--- BEGIN Dataset rows ---

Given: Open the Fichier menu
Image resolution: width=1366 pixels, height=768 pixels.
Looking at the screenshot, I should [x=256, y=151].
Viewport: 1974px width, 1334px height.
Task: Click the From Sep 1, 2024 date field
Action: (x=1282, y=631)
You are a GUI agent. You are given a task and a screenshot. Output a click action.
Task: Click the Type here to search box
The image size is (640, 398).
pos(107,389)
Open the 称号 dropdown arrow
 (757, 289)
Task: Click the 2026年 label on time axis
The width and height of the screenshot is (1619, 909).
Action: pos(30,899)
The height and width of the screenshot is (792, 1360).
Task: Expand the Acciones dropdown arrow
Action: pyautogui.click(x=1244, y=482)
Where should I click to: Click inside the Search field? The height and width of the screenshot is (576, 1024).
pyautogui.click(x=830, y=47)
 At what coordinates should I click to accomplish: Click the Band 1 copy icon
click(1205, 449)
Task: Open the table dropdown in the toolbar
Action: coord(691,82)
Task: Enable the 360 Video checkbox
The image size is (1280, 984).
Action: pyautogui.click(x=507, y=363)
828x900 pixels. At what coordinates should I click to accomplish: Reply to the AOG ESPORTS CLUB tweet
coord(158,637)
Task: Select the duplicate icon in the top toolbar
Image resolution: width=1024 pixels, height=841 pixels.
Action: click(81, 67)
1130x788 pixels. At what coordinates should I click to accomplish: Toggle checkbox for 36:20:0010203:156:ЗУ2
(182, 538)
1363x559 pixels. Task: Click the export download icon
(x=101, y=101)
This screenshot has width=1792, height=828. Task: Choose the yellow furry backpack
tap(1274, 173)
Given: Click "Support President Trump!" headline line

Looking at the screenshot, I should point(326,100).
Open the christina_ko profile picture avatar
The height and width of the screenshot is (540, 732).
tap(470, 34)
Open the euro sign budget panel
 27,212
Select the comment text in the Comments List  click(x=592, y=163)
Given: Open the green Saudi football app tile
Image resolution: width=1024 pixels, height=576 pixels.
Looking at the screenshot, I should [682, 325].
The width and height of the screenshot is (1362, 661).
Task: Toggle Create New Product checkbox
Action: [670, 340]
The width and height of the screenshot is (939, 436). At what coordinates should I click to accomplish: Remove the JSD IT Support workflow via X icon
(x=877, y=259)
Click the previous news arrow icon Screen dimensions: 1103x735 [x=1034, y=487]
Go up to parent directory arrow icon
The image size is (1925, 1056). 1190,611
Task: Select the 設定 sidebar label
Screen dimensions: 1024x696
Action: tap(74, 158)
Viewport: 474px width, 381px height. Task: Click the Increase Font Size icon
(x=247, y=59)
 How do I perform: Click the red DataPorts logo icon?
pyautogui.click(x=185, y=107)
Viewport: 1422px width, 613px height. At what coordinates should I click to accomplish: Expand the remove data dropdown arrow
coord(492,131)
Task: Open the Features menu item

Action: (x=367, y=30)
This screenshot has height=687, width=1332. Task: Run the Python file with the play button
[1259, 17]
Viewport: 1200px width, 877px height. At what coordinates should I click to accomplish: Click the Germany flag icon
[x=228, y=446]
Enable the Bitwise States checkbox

--- END Dataset rows ---

(Task to carry out): Reproduce all of the records, substituting "Which point should I click to complete" for every occurrence of "At what coordinates should I click to accomplish" and leaving everything else unchanged.

(Reply):
Given: Open the Fichier menu
Image resolution: width=1366 pixels, height=768 pixels.
Looking at the screenshot, I should [x=256, y=151].
Viewport: 1974px width, 1334px height.
Task: Click the From Sep 1, 2024 date field
Action: (x=1282, y=631)
You are a GUI agent. You are given a task and a screenshot. Output a click action.
Task: Click the Type here to search box
The image size is (640, 398).
pos(107,389)
Open the 称号 dropdown arrow
 (757, 289)
Task: Click the 2026年 label on time axis
The width and height of the screenshot is (1619, 909).
Action: pos(30,899)
The height and width of the screenshot is (792, 1360).
Task: Expand the Acciones dropdown arrow
Action: pyautogui.click(x=1244, y=482)
Where should I click to: Click inside the Search field? The height and width of the screenshot is (576, 1024).
pyautogui.click(x=830, y=47)
 Which point should I click to complete: Click the Band 1 copy icon
click(1205, 449)
Task: Open the table dropdown in the toolbar
Action: coord(691,82)
Task: Enable the 360 Video checkbox
The image size is (1280, 984).
Action: pyautogui.click(x=507, y=363)
828x900 pixels. Which point should I click to complete: Reply to the AOG ESPORTS CLUB tweet
coord(158,637)
Task: Select the duplicate icon in the top toolbar
Image resolution: width=1024 pixels, height=841 pixels.
Action: click(81, 67)
1130x788 pixels. Which point should I click to complete: Toggle checkbox for 36:20:0010203:156:ЗУ2
(182, 538)
1363x559 pixels. Task: Click the export download icon
(x=101, y=101)
This screenshot has width=1792, height=828. Task: Choose the yellow furry backpack
tap(1274, 173)
Given: Click "Support President Trump!" headline line

Looking at the screenshot, I should point(326,100).
Open the christina_ko profile picture avatar
The height and width of the screenshot is (540, 732).
tap(470, 34)
Open the euro sign budget panel
 27,212
Select the comment text in the Comments List  click(x=592, y=163)
Given: Open the green Saudi football app tile
Image resolution: width=1024 pixels, height=576 pixels.
Looking at the screenshot, I should [682, 325].
The width and height of the screenshot is (1362, 661).
Task: Toggle Create New Product checkbox
Action: [670, 340]
The width and height of the screenshot is (939, 436). Which point should I click to complete: Remove the JSD IT Support workflow via X icon
(x=877, y=259)
Click the previous news arrow icon Screen dimensions: 1103x735 [x=1034, y=487]
Go up to parent directory arrow icon
The image size is (1925, 1056). 1190,611
Task: Select the 設定 sidebar label
Screen dimensions: 1024x696
Action: tap(74, 158)
Viewport: 474px width, 381px height. Task: Click the Increase Font Size icon
(x=247, y=59)
 How do I perform: Click the red DataPorts logo icon?
pyautogui.click(x=185, y=107)
Viewport: 1422px width, 613px height. Which point should I click to complete: Expand the remove data dropdown arrow
coord(492,131)
Task: Open the Features menu item

Action: (x=367, y=30)
This screenshot has height=687, width=1332. Task: Run the Python file with the play button
[1259, 17]
Viewport: 1200px width, 877px height. Which point should I click to complete: Click the Germany flag icon
[x=228, y=446]
Enable the Bitwise States checkbox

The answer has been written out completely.